* BEGIN PROVIDED TEXT *

My assumption, because I can't speak from experience, is that this kind of feeling would carry over into the SA movement--and even the weight-gain chats. If you have just realized you can attract men "even at this size" and then a thin woman comes in and commands attention, it must be off-putting. After all, these men are supposed to be here to admire _you_! She can get guys anywhere!

And I think that's what it comes down to. The same jealousy that made it impossible to cross social lines in junior highschool--all of which came from a very natural sense of insecurity. Breaking new ground will always make people feel uneasy, and size acceptance is no different. Scandi, I don't think it's you they're angry at...and I don't, frankly, think they're angry at any one man specifically for not wanting them. It's more like...hoarding all the marbles so that you can be sure of finding the ONE you want. (Ok, or maybe I was the only one who collected marbles as a kid...totally my mother's fault!) I'm also firmly of the belief that the longer these women hang around the boards and chats, the less territorial they'll be.

*hides from flames*


----------



## growingman (Aug 6, 2006)

Very nicely said Laina. If I could add one small note. Anger on a man or woman is not attractive. This in itself is self defeating and will turn people away.


----------



## philosobear (Aug 6, 2006)

that was a long post, sailing close to the wind, but it made sense. Keep your rubber hat on, but I think you might survive!


----------



## Laina (Aug 6, 2006)

philosobear said:


> that was a long post, sailing close to the wind, but it made sense. Keep your rubber hat on, but I think you might survive!



*eyeroll*

Next time I'll limit it to the less friendly "newly fat chicks get bitchy because I'm still thin and they aren't", if it'll make you happy. It sums up the basic post, even if it leaves my personal beliefs completely out of the mix.


----------



## William (Aug 6, 2006)

Hi Scandi 

Well that is a double standard since the same is not true for thin men at BBW events. Also even borderline (on the low end) BBWs still report of receiving the cold shoulder at some BBW events.

* END PROVIDED TEXT *

• **STATED PROBLEM A**
Quote the forum thread about jealousy in size acceptance circles in full, word for word.
The forum thread and the records come from separate, unrelated sources.

* BEGIN PROVIDED DATA *

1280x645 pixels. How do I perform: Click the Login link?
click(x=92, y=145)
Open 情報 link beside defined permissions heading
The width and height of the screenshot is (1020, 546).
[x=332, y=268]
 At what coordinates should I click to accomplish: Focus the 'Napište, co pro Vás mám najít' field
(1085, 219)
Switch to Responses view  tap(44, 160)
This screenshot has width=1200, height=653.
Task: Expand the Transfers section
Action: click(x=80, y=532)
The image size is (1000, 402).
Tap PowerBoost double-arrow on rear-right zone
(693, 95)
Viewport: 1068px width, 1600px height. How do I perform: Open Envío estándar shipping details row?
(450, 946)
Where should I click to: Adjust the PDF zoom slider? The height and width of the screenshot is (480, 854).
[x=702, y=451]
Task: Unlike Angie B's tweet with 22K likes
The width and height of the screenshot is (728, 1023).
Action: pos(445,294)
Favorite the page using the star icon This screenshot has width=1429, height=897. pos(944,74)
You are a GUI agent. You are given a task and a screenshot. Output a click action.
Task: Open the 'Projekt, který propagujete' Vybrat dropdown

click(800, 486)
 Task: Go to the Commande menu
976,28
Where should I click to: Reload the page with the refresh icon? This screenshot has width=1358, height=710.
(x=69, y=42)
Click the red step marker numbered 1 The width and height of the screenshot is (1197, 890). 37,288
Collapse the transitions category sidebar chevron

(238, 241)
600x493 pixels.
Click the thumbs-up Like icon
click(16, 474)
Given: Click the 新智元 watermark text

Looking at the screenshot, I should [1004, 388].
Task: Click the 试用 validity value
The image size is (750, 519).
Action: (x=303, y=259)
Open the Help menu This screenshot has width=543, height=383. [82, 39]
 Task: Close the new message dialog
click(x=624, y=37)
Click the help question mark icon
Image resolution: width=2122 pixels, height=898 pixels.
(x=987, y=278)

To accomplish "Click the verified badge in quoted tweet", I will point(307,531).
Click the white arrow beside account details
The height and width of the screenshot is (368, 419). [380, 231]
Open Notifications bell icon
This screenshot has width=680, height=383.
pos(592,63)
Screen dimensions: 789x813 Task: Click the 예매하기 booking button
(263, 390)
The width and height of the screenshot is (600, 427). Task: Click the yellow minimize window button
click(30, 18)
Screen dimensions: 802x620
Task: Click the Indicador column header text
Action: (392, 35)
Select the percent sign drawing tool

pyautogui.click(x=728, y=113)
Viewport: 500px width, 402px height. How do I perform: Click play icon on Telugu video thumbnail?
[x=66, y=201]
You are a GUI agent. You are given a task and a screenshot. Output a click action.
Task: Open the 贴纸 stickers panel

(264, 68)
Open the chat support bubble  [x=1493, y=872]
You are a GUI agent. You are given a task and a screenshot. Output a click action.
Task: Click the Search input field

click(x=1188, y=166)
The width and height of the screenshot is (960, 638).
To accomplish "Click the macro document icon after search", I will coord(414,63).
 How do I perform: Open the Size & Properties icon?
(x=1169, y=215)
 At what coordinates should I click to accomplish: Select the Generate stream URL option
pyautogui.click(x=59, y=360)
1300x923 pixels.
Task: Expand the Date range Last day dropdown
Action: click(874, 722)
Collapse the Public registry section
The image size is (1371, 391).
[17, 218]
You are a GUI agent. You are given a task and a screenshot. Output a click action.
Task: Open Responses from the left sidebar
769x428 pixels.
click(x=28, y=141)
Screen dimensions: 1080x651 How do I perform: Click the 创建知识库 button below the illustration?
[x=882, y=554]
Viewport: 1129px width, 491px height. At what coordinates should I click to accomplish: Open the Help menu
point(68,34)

* END PROVIDED DATA *

• **STATED PROBLEM B**
In the records, swap "chevron" for "caret" across the stretch from the line containing "Favorite the page" through the line containing "Looking at the", and return only those lines with nothing else changed.

• **FINISHED ANSWER A**
My assumption, because I can't speak from experience, is that this kind of feeling would carry over into the SA movement--and even the weight-gain chats. If you have just realized you can attract men "even at this size" and then a thin woman comes in and commands attention, it must be off-putting. After all, these men are supposed to be here to admire _you_! She can get guys anywhere!

And I think that's what it comes down to. The same jealousy that made it impossible to cross social lines in junior highschool--all of which came from a very natural sense of insecurity. Breaking new ground will always make people feel uneasy, and size acceptance is no different. Scandi, I don't think it's you they're angry at...and I don't, frankly, think they're angry at any one man specifically for not wanting them. It's more like...hoarding all the marbles so that you can be sure of finding the ONE you want. (Ok, or maybe I was the only one who collected marbles as a kid...totally my mother's fault!) I'm also firmly of the belief that the longer these women hang around the boards and chats, the less territorial they'll be.

*hides from flames*


----------



## growingman (Aug 6, 2006)

Very nicely said Laina. If I could add one small note. Anger on a man or woman is not attractive. This in itself is self defeating and will turn people away.


----------



## philosobear (Aug 6, 2006)

that was a long post, sailing close to the wind, but it made sense. Keep your rubber hat on, but I think you might survive!


----------



## Laina (Aug 6, 2006)

philosobear said:


> that was a long post, sailing close to the wind, but it made sense. Keep your rubber hat on, but I think you might survive!



*eyeroll*

Next time I'll limit it to the less friendly "newly fat chicks get bitchy because I'm still thin and they aren't", if it'll make you happy. It sums up the basic post, even if it leaves my personal beliefs completely out of the mix.


----------



## William (Aug 6, 2006)

Hi Scandi 

Well that is a double standard since the same is not true for thin men at BBW events. Also even borderline (on the low end) BBWs still report of receiving the cold shoulder at some BBW events.

• **FINISHED ANSWER B**
Favorite the page using the star icon This screenshot has width=1429, height=897. pos(944,74)
You are a GUI agent. You are given a task and a screenshot. Output a click action.
Task: Open the 'Projekt, který propagujete' Vybrat dropdown

click(800, 486)
 Task: Go to the Commande menu
976,28
Where should I click to: Reload the page with the refresh icon? This screenshot has width=1358, height=710.
(x=69, y=42)
Click the red step marker numbered 1 The width and height of the screenshot is (1197, 890). 37,288
Collapse the transitions category sidebar caret

(238, 241)
600x493 pixels.
Click the thumbs-up Like icon
click(16, 474)
Given: Click the 新智元 watermark text

Looking at the screenshot, I should [1004, 388].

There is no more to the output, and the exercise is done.